Task brief » Copy out the listing below word for word, starting at the line containing "Screen dimensions: 454x266" and ending at the line containing "pos(175,41)", both lines included.

Records to process »
======

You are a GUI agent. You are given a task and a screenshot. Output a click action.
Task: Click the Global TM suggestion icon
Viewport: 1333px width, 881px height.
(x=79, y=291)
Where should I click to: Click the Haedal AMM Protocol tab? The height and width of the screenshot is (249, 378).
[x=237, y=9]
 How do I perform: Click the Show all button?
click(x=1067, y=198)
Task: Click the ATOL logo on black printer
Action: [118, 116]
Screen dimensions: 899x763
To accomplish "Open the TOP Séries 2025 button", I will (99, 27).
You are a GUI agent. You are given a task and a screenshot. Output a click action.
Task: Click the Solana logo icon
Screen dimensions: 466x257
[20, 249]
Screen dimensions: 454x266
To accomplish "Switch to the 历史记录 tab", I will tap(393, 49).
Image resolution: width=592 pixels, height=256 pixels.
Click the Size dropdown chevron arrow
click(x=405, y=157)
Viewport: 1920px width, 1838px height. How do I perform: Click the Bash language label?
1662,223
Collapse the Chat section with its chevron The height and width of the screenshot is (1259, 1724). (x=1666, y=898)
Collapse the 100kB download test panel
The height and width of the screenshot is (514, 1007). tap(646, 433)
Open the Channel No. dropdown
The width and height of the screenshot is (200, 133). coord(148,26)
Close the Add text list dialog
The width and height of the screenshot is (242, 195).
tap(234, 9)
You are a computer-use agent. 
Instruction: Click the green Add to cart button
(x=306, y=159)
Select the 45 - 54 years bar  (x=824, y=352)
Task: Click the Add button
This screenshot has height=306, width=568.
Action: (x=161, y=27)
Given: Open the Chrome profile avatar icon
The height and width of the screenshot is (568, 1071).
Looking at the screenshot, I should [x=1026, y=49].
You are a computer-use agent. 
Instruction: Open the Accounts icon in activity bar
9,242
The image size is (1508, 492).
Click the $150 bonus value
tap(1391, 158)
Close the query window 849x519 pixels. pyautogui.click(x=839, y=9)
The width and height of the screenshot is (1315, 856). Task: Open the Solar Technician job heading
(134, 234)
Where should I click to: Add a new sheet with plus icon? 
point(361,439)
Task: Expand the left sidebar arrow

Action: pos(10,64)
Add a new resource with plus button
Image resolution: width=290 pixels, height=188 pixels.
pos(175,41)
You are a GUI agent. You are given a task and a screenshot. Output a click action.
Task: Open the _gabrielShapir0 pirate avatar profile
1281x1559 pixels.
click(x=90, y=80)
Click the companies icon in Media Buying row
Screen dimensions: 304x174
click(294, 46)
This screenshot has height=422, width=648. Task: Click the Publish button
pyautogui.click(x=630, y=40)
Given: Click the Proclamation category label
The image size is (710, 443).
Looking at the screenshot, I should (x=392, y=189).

======

Complete response »
Screen dimensions: 454x266
To accomplish "Switch to the 历史记录 tab", I will tap(393, 49).
Image resolution: width=592 pixels, height=256 pixels.
Click the Size dropdown chevron arrow
click(x=405, y=157)
Viewport: 1920px width, 1838px height. How do I perform: Click the Bash language label?
1662,223
Collapse the Chat section with its chevron The height and width of the screenshot is (1259, 1724). (x=1666, y=898)
Collapse the 100kB download test panel
The height and width of the screenshot is (514, 1007). tap(646, 433)
Open the Channel No. dropdown
The width and height of the screenshot is (200, 133). coord(148,26)
Close the Add text list dialog
The width and height of the screenshot is (242, 195).
tap(234, 9)
You are a computer-use agent. 
Instruction: Click the green Add to cart button
(x=306, y=159)
Select the 45 - 54 years bar  (x=824, y=352)
Task: Click the Add button
This screenshot has height=306, width=568.
Action: (x=161, y=27)
Given: Open the Chrome profile avatar icon
The height and width of the screenshot is (568, 1071).
Looking at the screenshot, I should [x=1026, y=49].
You are a computer-use agent. 
Instruction: Open the Accounts icon in activity bar
9,242
The image size is (1508, 492).
Click the $150 bonus value
tap(1391, 158)
Close the query window 849x519 pixels. pyautogui.click(x=839, y=9)
The width and height of the screenshot is (1315, 856). Task: Open the Solar Technician job heading
(134, 234)
Where should I click to: Add a new sheet with plus icon? 
point(361,439)
Task: Expand the left sidebar arrow

Action: pos(10,64)
Add a new resource with plus button
Image resolution: width=290 pixels, height=188 pixels.
pos(175,41)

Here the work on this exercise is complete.